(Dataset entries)
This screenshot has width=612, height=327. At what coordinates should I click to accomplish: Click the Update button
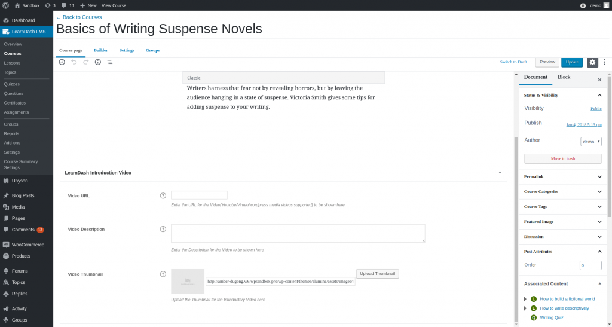pyautogui.click(x=572, y=62)
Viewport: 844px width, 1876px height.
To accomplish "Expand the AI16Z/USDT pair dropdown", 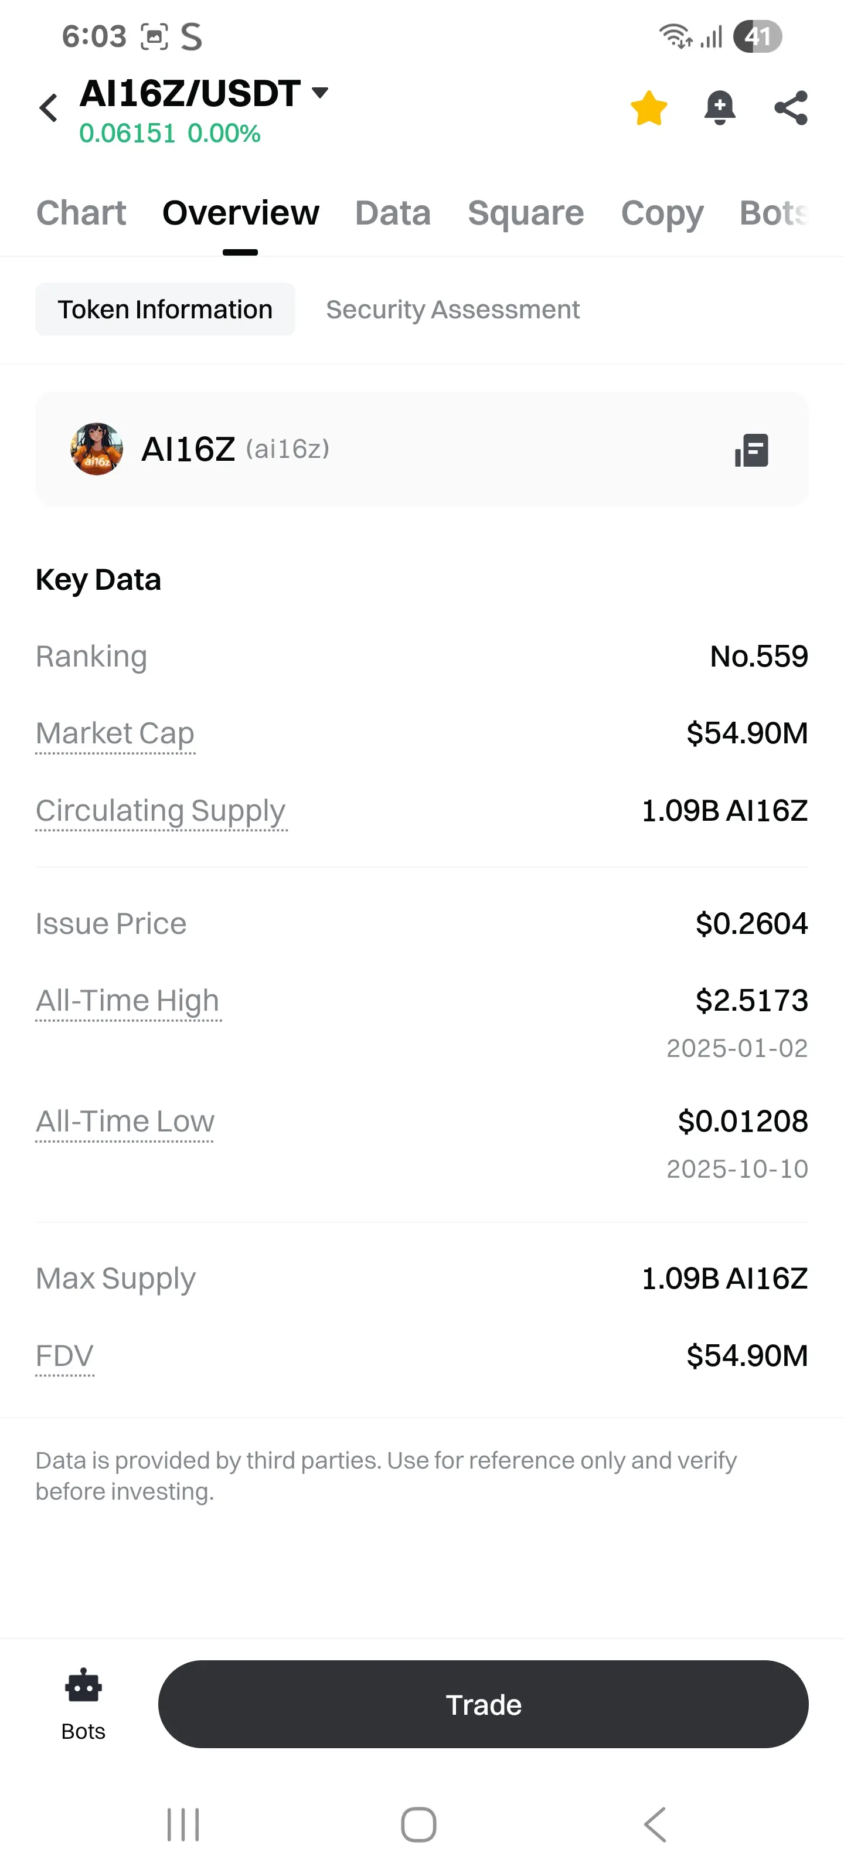I will (320, 92).
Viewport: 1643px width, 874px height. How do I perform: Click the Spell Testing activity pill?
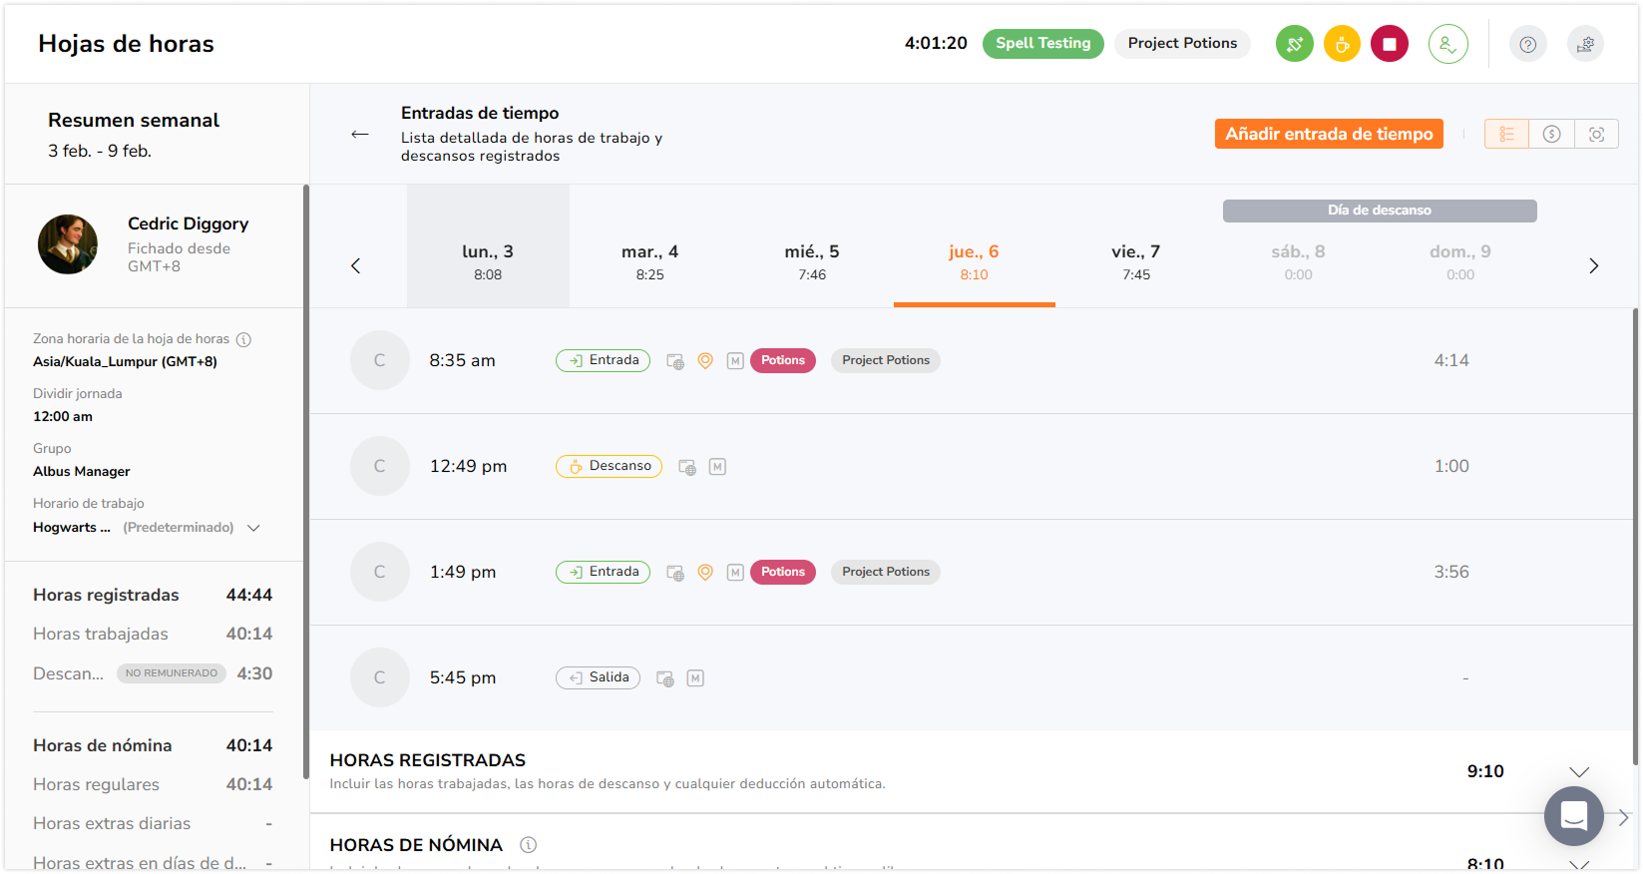tap(1042, 43)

DESCRIPTION OF THE TASK =
Your reply should hold only the lines from the one that contains "Viewport: 1643px width, 874px" through the last line of the records above, exact and complete, and no pictures.

COMPLETED TASK =
Viewport: 1643px width, 874px height. How do I perform: Click the Spell Testing activity pill?
tap(1042, 43)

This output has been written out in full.